The pandemic has severely impacted the retail, hospitality, wholesale, and transport sectors, which account for around 30 per cent of employment in the country’s cities: however, the country’s rural population will experience the strongest shock.
According to World Bank estimates, Kazakhstan’s poverty rate will increase to 12-14 per cent in 2020 from a baseline of six per cent in 2016.
“The most significant increase in the number of the poor is expected to come from rural areas, which threatens to increase inequality in Kazakhstan,” says Jean-Francois Marteau, World Bank country manager for Kazakhstan.

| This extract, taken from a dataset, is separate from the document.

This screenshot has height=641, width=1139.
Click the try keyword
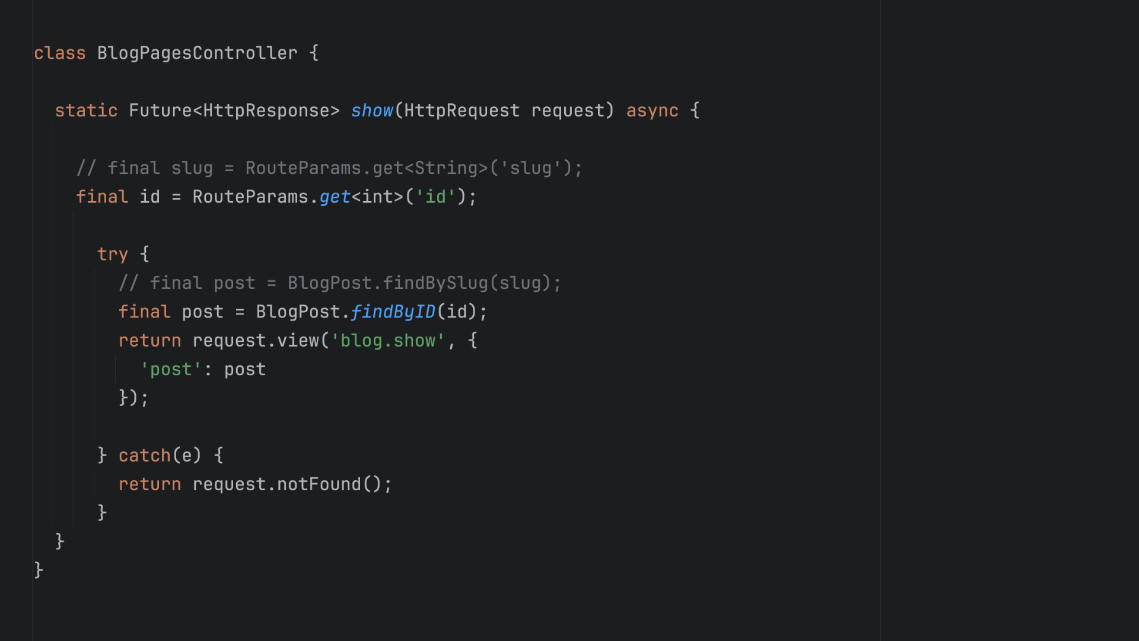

“The country’s average GDP growth has declined after each economic crisis, weighed down by the lackluster productivity growth and over-dependency on hydrocarbons. Therefore, more than ever, Kazakhstan needs to focus on delivering reforms for inclusive economic recovery and higher productivity, as well as ensuring the effectiveness of government programmes.”
Some room for optimism
At the same time, the chairperson of the NAC Analytica corporate fund, Aktoty Aitzhanova, is more optimistic on growth projections, saying that, “given the assumption on oil price and world trade, the real GDP of Kazakhstan is expected to contract 2.5 per cent in 2020 before recovering by four per cent in 2021. Domestic output is expected to reach its pre-pandemic level in quarter three of 2021.”
The Kazakhstan authorities have implemented strong policy measures to minimise the pandemic’s impact on people and the economy.
However, Olzhas Khudaibergenov, founder and senior partner of the Center for Strategic Initiatives (CSI) highlights that, “measures to support the Kazakh economy during the pandemic should not be short-term. They should assume that the pandemic will have an impact for another two-three years.”
All experts agree however on the urgency of addressing the long-standing problems that diminish productivity growth, and strengthening the quality of social measures to protect the most vulnerable in Kazakhstan.